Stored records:
# # # # #
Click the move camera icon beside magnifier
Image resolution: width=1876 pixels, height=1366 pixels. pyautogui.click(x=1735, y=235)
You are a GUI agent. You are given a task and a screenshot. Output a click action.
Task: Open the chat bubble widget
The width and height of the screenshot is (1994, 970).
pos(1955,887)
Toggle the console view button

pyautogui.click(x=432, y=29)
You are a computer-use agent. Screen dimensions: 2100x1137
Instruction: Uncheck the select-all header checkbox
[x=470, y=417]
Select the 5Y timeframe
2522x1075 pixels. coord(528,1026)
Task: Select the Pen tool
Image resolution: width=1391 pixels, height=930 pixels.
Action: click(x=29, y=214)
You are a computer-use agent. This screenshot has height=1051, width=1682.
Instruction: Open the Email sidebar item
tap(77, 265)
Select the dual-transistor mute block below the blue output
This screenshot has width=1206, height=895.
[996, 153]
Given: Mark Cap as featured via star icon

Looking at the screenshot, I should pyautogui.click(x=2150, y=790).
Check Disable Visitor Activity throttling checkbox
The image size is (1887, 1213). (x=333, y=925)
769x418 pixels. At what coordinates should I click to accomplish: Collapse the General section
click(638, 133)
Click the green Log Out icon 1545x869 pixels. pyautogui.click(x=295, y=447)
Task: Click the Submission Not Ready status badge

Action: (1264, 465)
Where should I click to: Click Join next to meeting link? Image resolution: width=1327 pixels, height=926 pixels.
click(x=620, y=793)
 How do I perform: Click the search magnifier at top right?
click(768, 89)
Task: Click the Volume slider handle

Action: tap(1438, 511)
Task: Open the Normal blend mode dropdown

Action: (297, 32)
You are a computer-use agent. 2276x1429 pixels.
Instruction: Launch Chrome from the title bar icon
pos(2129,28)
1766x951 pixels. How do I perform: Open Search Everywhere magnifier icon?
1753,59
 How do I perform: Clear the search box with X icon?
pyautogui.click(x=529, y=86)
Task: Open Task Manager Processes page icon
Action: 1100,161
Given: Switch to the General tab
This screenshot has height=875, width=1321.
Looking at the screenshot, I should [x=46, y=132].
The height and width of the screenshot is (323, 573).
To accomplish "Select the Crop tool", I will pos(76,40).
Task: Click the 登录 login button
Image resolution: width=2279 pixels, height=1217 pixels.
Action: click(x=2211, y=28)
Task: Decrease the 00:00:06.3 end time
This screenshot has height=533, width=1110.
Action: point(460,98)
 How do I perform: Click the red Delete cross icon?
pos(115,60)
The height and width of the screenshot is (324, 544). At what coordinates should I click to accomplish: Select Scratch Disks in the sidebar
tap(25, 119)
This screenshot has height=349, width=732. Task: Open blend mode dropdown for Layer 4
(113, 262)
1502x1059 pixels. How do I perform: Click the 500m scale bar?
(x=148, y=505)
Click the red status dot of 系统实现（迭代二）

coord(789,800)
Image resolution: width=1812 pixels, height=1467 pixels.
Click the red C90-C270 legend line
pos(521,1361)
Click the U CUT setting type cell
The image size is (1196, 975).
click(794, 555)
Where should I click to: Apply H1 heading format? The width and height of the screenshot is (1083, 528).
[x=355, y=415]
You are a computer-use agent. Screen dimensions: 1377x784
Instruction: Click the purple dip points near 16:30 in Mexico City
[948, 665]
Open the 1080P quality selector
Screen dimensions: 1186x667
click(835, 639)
# # # # #
## [WHAT THE EXERCISE ASKS]
Look through the data and show every line containing "agent".

## [RESPONSE TO THE EXERCISE]
You are a GUI agent. You are given a task and a screenshot. Output a click action.
You are a computer-use agent. Screen dimensions: 2100x1137
You are a computer-use agent. This screenshot has height=1051, width=1682.
You are a computer-use agent. 2276x1429 pixels.
You are a computer-use agent. Screen dimensions: 1377x784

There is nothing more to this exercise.